>>>>>

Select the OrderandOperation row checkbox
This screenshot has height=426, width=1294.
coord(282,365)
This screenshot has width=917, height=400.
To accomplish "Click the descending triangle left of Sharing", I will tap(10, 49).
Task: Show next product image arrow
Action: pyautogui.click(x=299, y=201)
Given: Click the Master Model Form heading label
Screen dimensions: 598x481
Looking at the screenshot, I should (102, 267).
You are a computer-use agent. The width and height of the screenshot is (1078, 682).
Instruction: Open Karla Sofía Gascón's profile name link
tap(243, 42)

<<<<<
>>>>>

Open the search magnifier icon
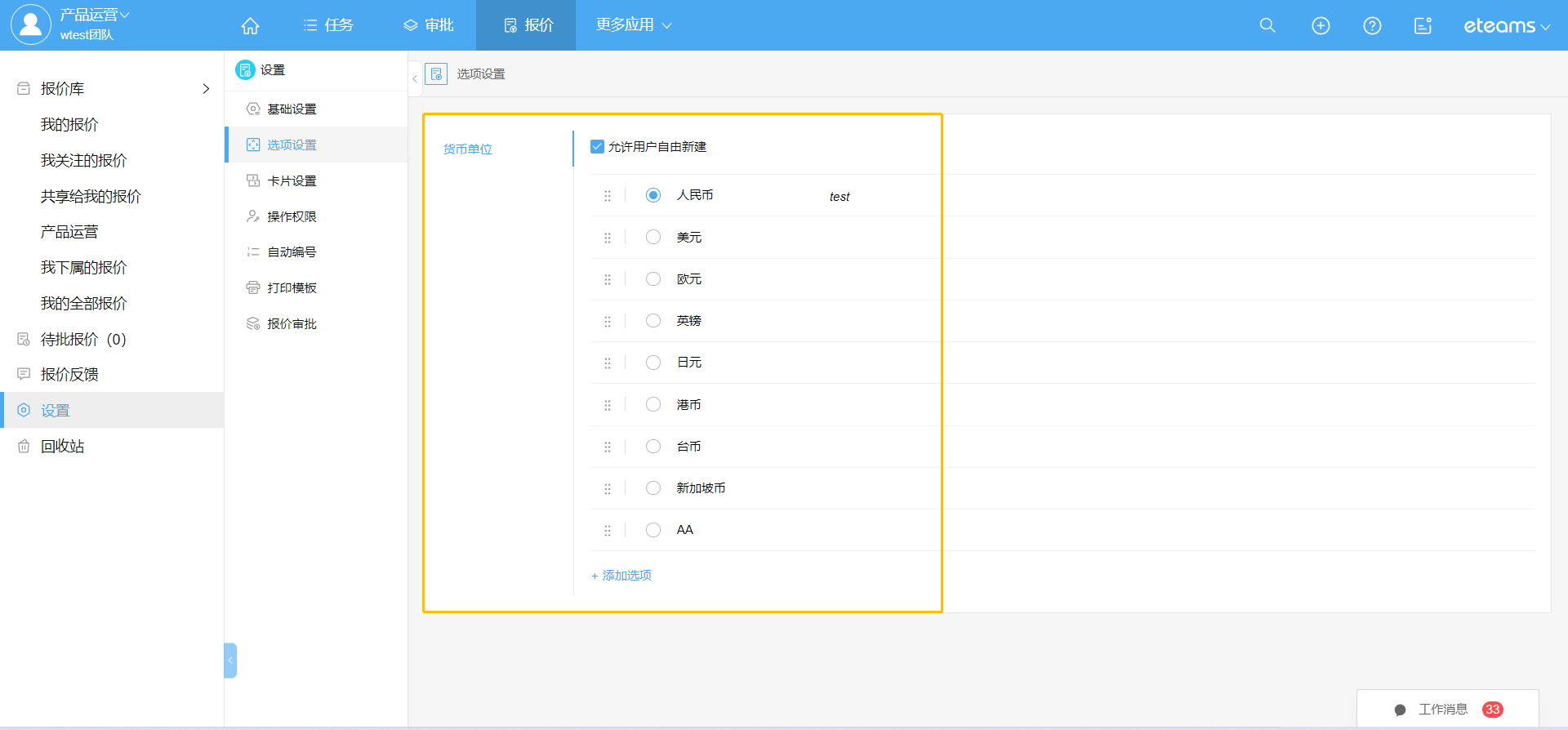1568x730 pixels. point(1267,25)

<<<<<
>>>>>

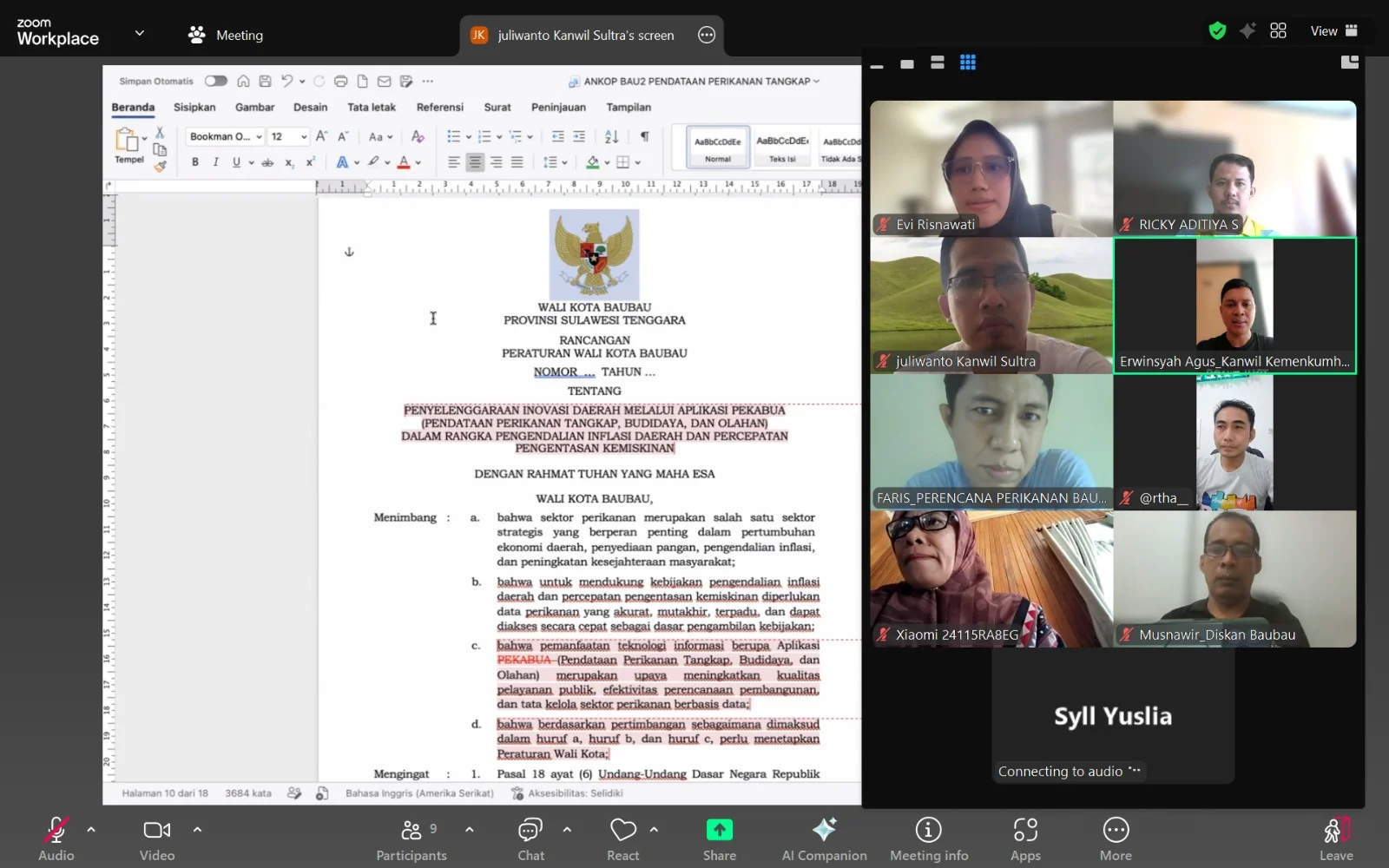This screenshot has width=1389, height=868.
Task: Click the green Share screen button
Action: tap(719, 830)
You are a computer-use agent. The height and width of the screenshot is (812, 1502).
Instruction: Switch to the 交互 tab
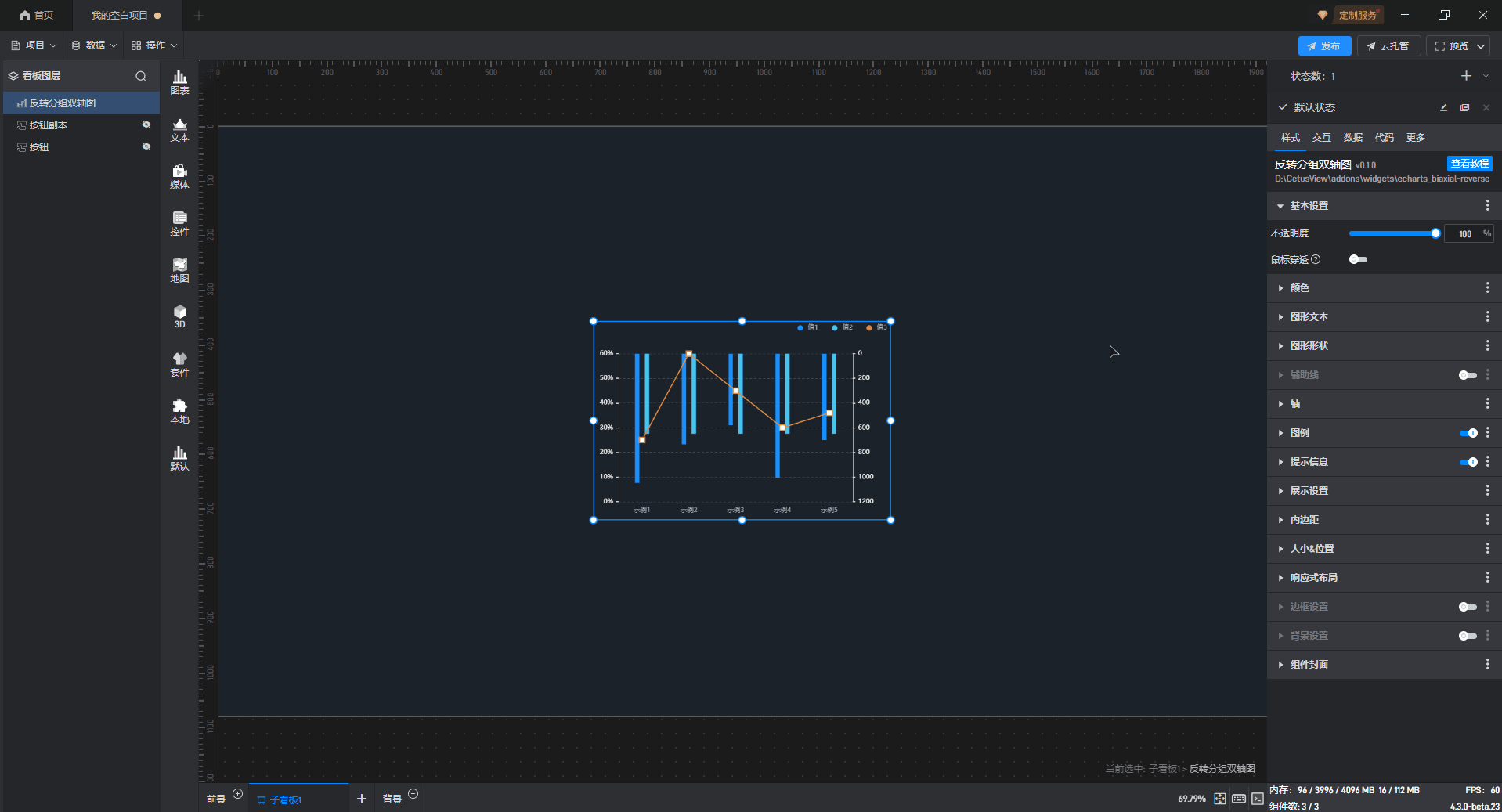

<<<<<

__YOUR GOAL__
Filter the listing by the string "agent"; copy each matching line.

__SOLUTION TO THE PROBLEM__
You are a computer-use agent. The width and height of the screenshot is (1078, 682).
You are a computer-use agent. The height and width of the screenshot is (812, 1502).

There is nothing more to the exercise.